Patricia Griffin, 66, of Old Orchard Beach sued USM, former President Glenn Cummings and the University of Maine System on Thursday in U.S. District Court in Portland.
Griffin claims that she never refused to wear a mask while teaching.
She is seeking damages of more than $100,000 for pain and suffering, back pay and benefits, past and future economic, loss of reputation, emotional distress and the loss of life’s pleasures.
Margaret Nagle, interim spokesperson for the system, did not comment on the specific allegations in the lawsuit.
“The University of Maine System will vigorously defend itself and the other named parties against this lawsuit,” she said. “We look forward to presenting the facts in court.”
Griffin’s attorney, Stephen Smith of Augusta, said Friday that she has not yet found a new job. He said that Maine’s universities should be “an arena where debate and freedom of speech are encouraged and cultivated.”
“Female faculty members are also supposed to be treated no differently than male faculty members,” Smith said. “In Dr. Griffin’s case, she was quickly suspended and terminated when she dared to ask for data supporting the mask mandate. She was treated differently from similarly situated male professors and high-level male administrators.”
He previously represented Maine business owners who sued Gov. Janet Mills early in the pandemic over shutdowns. That lawsuit was later withdrawn.
Griffin began teaching at USM in Gorham and Portland in 2015 and was granted tenure on June 25, 2021, according to the complaint.
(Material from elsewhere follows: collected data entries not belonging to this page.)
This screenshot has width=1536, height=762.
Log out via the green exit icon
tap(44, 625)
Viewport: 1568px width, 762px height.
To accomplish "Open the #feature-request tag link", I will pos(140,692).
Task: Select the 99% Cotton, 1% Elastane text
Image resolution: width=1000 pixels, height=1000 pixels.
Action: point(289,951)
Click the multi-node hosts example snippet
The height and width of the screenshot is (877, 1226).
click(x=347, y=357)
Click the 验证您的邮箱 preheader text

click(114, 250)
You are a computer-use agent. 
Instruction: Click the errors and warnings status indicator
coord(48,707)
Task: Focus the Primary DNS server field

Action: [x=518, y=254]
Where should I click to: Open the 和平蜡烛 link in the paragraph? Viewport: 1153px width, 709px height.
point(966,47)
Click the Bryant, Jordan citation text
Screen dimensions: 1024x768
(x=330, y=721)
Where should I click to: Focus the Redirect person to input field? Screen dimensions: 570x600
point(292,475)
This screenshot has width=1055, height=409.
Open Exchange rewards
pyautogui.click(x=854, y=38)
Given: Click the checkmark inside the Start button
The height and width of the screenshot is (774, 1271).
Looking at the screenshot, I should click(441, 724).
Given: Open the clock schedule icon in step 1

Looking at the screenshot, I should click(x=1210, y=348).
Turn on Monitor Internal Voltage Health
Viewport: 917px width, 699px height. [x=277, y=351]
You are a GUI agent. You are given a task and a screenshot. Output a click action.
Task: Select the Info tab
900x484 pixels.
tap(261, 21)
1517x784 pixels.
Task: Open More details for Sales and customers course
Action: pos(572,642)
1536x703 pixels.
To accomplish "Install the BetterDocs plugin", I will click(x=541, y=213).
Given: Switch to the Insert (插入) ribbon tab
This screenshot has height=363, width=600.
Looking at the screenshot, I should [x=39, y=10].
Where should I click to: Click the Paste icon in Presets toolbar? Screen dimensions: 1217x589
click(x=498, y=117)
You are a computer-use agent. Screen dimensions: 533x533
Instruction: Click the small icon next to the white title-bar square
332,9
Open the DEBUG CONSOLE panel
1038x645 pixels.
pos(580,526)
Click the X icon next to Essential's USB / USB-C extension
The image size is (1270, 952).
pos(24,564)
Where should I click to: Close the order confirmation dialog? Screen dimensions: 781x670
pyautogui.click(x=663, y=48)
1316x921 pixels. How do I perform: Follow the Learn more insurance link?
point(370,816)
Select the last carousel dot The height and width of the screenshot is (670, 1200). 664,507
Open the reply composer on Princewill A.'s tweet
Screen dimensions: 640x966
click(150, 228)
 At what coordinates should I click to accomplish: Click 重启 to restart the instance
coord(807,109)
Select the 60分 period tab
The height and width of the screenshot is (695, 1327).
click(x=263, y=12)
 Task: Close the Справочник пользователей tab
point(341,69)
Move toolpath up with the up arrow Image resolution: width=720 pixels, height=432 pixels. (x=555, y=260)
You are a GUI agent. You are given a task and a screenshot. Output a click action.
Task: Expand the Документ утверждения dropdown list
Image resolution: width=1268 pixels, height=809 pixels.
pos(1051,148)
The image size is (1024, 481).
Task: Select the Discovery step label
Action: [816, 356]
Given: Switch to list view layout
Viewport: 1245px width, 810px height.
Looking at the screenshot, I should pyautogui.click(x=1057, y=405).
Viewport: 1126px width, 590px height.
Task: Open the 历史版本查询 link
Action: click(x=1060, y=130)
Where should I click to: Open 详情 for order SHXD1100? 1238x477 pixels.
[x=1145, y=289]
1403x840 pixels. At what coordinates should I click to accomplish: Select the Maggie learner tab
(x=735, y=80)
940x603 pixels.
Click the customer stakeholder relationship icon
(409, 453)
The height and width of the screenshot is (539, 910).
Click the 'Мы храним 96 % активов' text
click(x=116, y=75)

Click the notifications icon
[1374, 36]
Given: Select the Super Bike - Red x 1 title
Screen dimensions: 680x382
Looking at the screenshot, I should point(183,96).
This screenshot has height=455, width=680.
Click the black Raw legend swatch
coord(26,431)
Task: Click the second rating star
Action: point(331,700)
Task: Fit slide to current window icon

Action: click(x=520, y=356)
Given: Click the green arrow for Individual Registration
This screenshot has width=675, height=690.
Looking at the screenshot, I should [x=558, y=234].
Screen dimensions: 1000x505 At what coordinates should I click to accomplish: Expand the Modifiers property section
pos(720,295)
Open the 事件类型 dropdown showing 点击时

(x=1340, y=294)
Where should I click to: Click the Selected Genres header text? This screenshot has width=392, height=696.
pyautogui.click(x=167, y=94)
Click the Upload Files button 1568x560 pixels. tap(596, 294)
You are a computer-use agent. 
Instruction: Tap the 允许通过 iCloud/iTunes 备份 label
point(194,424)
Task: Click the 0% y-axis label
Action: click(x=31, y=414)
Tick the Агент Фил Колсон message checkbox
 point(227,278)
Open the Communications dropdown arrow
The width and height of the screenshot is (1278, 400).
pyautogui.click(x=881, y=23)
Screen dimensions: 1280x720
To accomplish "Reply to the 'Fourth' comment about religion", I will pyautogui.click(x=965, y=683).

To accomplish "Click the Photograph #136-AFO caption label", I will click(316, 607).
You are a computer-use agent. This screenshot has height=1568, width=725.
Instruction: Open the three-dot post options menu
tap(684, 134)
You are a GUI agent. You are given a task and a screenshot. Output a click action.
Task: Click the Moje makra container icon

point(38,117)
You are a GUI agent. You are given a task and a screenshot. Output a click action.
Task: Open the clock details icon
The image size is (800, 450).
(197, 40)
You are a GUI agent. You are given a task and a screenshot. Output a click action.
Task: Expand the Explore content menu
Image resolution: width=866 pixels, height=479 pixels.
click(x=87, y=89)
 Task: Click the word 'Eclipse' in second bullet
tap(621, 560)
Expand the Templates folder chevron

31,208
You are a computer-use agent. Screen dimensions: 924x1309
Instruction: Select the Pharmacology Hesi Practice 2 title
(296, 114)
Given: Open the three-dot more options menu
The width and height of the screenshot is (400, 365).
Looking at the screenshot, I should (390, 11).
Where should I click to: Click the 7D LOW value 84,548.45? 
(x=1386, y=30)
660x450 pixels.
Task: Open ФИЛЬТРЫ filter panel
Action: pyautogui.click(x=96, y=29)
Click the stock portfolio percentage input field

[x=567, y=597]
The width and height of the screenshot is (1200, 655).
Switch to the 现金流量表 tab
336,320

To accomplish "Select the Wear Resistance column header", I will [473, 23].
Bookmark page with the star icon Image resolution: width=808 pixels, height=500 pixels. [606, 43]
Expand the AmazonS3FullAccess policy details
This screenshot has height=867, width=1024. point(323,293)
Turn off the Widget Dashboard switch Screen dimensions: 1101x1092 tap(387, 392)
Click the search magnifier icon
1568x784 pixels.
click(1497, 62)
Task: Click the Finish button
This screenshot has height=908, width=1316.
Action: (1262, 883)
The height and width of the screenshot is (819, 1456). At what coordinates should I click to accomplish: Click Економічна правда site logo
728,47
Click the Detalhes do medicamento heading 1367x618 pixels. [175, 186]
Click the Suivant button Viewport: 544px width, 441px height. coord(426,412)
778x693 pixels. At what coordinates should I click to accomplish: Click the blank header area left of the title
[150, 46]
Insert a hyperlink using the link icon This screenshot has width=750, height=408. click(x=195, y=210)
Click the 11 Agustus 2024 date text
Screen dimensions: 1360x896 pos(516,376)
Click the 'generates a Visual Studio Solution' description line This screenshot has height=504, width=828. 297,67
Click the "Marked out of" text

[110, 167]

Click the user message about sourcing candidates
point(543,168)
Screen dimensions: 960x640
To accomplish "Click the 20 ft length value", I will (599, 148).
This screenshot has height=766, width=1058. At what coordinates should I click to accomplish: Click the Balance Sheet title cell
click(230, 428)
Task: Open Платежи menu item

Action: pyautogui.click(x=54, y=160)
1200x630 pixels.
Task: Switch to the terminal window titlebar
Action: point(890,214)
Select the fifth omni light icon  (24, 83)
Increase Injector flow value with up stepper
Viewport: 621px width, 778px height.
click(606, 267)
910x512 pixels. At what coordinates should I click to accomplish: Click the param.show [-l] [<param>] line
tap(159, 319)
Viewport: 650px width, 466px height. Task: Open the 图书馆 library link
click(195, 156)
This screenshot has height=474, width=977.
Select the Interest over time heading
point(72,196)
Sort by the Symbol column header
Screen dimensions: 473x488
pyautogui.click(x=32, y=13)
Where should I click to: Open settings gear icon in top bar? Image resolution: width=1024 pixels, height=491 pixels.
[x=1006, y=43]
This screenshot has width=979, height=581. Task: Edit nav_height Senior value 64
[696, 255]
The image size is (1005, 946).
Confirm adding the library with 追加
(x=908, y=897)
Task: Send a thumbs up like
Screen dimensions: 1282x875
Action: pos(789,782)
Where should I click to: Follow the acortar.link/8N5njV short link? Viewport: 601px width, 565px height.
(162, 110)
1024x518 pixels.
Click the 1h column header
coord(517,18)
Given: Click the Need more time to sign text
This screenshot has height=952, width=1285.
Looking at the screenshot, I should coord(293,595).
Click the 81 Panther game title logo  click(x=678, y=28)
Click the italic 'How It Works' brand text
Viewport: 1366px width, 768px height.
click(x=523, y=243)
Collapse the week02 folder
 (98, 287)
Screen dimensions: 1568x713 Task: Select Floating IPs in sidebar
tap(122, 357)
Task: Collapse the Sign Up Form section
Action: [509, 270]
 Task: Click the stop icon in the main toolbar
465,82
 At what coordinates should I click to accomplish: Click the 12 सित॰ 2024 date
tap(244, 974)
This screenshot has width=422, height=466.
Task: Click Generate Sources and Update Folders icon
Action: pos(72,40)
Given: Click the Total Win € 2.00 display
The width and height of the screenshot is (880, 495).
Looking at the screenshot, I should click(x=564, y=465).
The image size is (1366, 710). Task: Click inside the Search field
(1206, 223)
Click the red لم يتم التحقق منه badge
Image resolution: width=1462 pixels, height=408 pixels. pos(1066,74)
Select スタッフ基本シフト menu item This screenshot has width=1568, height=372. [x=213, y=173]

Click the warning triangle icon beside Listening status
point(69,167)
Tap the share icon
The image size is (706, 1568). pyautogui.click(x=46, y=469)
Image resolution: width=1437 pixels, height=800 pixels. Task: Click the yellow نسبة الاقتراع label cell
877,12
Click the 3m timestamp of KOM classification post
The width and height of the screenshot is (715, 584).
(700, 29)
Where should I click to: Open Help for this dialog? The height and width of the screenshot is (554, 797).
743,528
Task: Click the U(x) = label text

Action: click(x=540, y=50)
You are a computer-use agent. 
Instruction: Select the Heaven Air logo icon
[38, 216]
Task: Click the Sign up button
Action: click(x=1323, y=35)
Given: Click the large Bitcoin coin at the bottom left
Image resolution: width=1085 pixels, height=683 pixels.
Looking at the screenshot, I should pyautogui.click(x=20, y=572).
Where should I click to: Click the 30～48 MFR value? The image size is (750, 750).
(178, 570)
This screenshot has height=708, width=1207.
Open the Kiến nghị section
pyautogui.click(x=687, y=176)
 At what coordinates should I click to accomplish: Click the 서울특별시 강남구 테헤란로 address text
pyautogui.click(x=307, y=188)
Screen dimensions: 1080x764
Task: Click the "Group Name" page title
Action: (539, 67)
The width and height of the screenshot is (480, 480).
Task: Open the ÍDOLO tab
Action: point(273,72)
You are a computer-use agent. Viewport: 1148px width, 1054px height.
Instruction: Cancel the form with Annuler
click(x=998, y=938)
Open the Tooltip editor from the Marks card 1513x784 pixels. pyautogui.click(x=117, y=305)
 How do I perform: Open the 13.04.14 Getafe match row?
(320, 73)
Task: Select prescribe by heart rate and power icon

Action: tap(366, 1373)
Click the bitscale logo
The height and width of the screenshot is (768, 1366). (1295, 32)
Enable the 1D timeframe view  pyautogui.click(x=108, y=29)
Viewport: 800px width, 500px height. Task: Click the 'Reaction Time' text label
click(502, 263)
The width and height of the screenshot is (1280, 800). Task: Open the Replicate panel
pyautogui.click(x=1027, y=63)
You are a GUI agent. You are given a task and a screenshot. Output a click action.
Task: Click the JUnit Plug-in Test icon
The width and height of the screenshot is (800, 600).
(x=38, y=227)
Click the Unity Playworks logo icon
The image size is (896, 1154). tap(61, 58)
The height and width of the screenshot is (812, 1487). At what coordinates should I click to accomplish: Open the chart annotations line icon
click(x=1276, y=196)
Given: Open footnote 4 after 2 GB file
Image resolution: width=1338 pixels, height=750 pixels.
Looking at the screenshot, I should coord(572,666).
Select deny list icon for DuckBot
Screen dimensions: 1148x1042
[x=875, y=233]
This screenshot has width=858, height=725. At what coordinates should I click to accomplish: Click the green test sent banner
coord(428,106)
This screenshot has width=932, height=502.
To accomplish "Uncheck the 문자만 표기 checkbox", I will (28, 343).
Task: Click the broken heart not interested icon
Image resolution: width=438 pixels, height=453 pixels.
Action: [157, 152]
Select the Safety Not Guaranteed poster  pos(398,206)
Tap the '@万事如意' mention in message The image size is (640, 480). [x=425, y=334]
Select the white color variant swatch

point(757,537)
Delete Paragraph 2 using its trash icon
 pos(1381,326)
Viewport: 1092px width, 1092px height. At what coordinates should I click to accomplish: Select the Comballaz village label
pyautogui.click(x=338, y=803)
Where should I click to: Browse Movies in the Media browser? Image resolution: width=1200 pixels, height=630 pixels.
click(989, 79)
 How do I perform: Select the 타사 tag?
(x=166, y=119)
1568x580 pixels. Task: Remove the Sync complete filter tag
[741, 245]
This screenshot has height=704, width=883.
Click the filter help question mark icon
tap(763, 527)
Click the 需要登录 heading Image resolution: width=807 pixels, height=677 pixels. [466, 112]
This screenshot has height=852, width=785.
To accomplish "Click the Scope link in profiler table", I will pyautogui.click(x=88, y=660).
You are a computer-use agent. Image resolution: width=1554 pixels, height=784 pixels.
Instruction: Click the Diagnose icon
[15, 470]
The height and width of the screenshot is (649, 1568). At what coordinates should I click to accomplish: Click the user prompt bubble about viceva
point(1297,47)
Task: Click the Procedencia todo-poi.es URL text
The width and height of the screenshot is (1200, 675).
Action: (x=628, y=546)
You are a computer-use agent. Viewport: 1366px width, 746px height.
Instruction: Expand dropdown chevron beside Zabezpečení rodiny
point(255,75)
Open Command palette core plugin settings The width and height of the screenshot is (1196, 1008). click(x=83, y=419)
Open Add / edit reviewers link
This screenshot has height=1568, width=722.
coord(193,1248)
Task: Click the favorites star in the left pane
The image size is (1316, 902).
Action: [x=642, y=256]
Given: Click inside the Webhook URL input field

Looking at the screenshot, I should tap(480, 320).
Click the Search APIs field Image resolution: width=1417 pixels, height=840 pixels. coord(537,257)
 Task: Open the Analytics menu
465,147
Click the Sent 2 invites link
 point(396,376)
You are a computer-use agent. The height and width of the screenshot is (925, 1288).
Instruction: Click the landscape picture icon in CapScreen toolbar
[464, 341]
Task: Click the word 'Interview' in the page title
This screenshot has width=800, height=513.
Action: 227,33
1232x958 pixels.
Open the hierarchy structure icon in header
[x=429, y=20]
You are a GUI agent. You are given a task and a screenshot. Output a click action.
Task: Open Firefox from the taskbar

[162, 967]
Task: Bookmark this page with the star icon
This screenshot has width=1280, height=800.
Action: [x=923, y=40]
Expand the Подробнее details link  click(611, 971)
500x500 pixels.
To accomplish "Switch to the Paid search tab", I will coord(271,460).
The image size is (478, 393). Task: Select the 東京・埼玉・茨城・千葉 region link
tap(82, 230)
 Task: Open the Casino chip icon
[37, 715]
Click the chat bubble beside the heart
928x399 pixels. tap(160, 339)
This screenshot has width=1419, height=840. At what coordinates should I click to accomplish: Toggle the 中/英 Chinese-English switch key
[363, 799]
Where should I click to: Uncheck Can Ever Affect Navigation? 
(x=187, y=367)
In mid-August 2021, the second year of the pandemic, the university implemented a mandatory mask policy but Cummings allegedly did not wear one at a luncheon that Griffin attended remotely.
Subsequently, Griffin asked the dean of the College of Management and Human Service, who was not sued, for scientific data and studies to support the mask mandate. Nothing was provided to her, the complaint said. Immediately after an online meeting with the dean, Griffin’s one in-person and two online classes allegedly were removed from the fall semester’s schedule.
During a pre-disciplinary hearing on Aug. 27, 2021, Griffin was told that she would not be allowed to teach all of her classes remotely although some male professors had been allowed to do so, the complaint alleged. Griffin allegedly was told at that same hearing that she would only be allowed to hold all of her classes online if she resigned her full-time position and agreed to work part-time.
On Sept. 8, then-President Cummings sent Griffin a letter in which he falsely claimed that she had refused to follow the mask policy, which caused Griffin emotional distress, according to the complaint. She allegedly refused to attend a hearing on her employment status because Cummings would be in attendance.
Griffin allegedly was fired effective Sept. 22.
The lawsuit claims that the university violated her First Amendment right to free speech and her 14th Amendment right to due process. Griffin also claims her termination violated the Maine Human Rights Act because USM allowed male professors to teach classes remotely.